§ Quoted passage:
○ ○ ○ ○
Arrow-right Camera
The Spokesman-Review Newspaper
Spokane, Washington  Est. May 19, 1883

The power of a place: Mother’s memories rekindled on banks of the Lochsa River

Karen Sprute-Francovich stares at the Lochsa River on Friday June 29, 2018. (Eli Francovich / The Spokesman-Review)

Suddenly, she’s walking faster. Nearly bouncing in her steps. Pulled forward as if hooked to an invisible string. She sees the Lochsa River and the memories from half a lifetime ago are flooding back.

Breaking through the brush and trees, she’s standing on the bank of the river. Gazing in silence. Rooted in place.

My mother and I spent the weekend at Lochsa Lodge in Idaho, buried in the folding valleys of the Nez Perce – Clearwater National Forests. It’s Friday, our first night there, and we’ve just made the short walk to the river from the lodge.

Standing on the bank of the fast-flowing water, she recalls her memories of this place. Memories I hadn’t heard and memories I suspect she hadn’t recalled until being next to this body of water.

As a young woman she bike-toured solo along U.S. Route 12, with travels east through Idaho and Montana. Much of her time biking was spent along the banks of the river. She remembers camping along the side of the road.

And she backpacked numerous times in Lolo National Forest, often within sight of the river. She soaked in natural hot springs discovered along the river’s bank.

Those memories were embodied, vivid and fully accessible Friday.

Her physical response to the river and the memories it recalled illustrates “the power of place.” In her late 20s the river infected her consciousness in a way that persisted through the decades. She has an embodied memory that was created when she connected and communed with a natural and wild place.
○ ○ ○ ○
(Dataset records)
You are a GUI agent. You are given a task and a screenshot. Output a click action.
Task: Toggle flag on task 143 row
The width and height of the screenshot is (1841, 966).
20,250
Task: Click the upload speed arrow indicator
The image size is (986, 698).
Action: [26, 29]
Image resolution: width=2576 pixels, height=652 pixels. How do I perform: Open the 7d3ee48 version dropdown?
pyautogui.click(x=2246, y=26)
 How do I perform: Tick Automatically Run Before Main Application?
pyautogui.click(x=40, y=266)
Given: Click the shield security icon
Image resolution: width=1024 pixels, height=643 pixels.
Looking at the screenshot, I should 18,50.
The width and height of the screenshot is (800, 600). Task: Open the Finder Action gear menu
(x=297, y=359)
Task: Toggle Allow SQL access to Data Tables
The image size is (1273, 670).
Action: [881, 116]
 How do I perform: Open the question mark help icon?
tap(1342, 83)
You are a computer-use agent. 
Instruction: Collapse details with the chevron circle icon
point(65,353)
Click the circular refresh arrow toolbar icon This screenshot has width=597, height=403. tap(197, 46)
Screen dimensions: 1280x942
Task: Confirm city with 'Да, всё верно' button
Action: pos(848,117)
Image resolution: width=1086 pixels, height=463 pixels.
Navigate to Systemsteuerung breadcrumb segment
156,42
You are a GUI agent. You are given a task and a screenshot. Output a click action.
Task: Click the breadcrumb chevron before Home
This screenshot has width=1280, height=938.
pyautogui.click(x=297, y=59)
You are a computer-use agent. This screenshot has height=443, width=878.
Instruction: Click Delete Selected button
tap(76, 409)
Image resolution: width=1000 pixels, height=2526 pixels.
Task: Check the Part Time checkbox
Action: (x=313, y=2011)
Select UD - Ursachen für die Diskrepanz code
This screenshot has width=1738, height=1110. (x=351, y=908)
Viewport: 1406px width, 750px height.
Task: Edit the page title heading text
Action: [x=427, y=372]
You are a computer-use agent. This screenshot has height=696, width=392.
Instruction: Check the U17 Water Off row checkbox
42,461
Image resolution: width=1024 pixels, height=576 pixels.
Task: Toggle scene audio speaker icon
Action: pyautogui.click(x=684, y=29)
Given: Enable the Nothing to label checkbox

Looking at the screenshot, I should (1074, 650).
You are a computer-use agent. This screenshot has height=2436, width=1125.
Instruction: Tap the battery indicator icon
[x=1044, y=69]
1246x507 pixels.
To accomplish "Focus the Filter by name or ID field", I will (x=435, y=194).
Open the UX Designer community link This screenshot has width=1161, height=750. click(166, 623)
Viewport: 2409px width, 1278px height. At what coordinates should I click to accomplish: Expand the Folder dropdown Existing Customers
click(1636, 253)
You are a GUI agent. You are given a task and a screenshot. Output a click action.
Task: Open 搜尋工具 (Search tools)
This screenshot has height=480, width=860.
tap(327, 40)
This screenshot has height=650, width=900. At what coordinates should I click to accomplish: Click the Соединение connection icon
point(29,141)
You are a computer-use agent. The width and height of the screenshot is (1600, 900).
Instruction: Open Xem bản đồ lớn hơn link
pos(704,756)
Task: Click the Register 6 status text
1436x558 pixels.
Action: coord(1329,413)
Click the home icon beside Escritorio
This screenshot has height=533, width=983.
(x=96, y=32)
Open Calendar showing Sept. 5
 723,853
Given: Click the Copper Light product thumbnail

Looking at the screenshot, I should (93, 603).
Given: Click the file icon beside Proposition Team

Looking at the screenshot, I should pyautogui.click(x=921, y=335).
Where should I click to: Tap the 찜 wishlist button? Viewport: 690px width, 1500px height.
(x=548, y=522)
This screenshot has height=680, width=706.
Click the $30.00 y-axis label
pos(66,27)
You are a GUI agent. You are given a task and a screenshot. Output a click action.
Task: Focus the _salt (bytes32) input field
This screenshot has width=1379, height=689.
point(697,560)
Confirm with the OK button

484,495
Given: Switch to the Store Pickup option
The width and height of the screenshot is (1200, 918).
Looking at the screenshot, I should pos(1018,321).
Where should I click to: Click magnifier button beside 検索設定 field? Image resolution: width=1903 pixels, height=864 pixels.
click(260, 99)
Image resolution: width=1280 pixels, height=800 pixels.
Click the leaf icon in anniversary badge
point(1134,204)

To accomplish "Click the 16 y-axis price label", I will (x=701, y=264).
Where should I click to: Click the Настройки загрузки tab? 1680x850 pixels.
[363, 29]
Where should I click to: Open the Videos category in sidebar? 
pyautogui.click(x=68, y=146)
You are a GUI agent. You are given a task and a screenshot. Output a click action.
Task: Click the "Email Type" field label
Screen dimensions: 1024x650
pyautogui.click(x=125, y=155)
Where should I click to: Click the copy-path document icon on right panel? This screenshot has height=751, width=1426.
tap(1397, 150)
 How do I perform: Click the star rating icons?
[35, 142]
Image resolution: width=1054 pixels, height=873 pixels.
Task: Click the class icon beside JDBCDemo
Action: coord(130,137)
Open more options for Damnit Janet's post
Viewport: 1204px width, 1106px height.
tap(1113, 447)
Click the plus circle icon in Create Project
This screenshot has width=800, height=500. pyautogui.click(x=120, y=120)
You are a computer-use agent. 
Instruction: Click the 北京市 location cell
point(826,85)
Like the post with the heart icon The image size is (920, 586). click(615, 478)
○ ○ ○ ○
§ Task item A:
Rewrite the paragraph of the Lochsa River article that begins "As a young woman she bike-toured solo" as a short bulleted list that keeps its main facts.
§ Task item B:
Reproduce everything in the Lochsa River article from "Arrow-right Camera" down to "are flooding back." without changing a word.

§ Your solution A:
- As a young woman, she bike-toured solo along U.S. Route 12, traveling east through Idaho and Montana.
- Much of that biking was along the banks of the river.
- She remembers camping beside the road.

§ Your solution B:
Arrow-right Camera
The Spokesman-Review Newspaper
Spokane, Washington  Est. May 19, 1883

The power of a place: Mother’s memories rekindled on banks of the Lochsa River

Karen Sprute-Francovich stares at the Lochsa River on Friday June 29, 2018. (Eli Francovich / The Spokesman-Review)

Suddenly, she’s walking faster. Nearly bouncing in her steps. Pulled forward as if hooked to an invisible string. She sees the Lochsa River and the memories from half a lifetime ago are flooding back.